** Begin Materials provided **

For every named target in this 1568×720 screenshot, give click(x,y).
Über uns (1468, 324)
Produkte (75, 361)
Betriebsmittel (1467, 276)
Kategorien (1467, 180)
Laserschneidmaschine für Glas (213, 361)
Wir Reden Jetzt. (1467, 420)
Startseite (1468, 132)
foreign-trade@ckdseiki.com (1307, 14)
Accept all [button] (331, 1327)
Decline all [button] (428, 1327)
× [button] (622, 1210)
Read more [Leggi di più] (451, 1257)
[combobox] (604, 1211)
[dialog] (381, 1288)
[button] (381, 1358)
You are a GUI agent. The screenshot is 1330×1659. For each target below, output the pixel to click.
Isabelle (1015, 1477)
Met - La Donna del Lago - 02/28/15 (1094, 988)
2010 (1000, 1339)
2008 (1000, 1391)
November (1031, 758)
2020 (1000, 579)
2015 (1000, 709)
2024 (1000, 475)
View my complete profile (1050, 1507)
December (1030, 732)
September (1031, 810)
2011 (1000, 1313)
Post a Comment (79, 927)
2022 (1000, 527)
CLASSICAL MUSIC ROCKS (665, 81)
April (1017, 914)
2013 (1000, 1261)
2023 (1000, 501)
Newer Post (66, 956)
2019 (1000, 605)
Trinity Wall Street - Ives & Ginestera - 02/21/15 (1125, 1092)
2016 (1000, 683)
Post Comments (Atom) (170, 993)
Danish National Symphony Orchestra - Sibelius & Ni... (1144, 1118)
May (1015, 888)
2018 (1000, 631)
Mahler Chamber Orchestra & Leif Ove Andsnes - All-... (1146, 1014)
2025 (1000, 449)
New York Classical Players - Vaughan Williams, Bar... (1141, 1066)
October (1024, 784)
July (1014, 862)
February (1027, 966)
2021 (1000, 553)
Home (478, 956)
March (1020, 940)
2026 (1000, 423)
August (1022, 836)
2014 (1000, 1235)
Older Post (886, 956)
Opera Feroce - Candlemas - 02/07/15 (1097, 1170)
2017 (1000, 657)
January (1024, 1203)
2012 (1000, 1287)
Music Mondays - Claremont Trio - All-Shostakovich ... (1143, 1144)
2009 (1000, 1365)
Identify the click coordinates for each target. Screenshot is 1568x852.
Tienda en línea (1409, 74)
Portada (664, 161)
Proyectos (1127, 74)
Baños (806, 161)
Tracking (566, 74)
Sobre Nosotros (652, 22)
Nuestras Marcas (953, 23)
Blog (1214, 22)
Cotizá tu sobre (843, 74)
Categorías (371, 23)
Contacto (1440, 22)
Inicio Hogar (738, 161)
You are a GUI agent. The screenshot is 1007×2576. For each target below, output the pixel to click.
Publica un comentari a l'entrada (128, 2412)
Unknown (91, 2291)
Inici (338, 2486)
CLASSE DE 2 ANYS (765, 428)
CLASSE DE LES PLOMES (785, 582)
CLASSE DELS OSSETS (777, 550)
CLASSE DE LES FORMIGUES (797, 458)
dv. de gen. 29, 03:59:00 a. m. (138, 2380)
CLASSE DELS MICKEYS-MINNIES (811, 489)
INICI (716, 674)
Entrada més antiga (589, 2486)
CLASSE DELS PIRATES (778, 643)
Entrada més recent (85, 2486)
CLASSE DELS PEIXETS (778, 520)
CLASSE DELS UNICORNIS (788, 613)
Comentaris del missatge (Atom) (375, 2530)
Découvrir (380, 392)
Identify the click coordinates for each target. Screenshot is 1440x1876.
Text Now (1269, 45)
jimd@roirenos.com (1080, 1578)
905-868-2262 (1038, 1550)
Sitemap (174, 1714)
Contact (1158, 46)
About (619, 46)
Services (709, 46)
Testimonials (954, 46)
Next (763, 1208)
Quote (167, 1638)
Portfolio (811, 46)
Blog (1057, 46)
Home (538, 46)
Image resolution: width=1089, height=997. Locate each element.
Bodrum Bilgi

** End Materials provided **

Your objective: Rewrite the records from the line with "Post Comments (Atom) (170, 993)" up to and including the line with "2025 (1000, 449)". Keep each line's text and scale every coordinate in the answers by 2.5, rounding to whole numbers with halves going up.

Solution:
Post Comments (Atom) (425, 2483)
Danish National Symphony Orchestra - Sibelius & Ni... (2860, 2795)
May (2538, 2220)
2018 (2500, 1578)
Mahler Chamber Orchestra & Leif Ove Andsnes - All-... (2865, 2535)
2025 (2500, 1123)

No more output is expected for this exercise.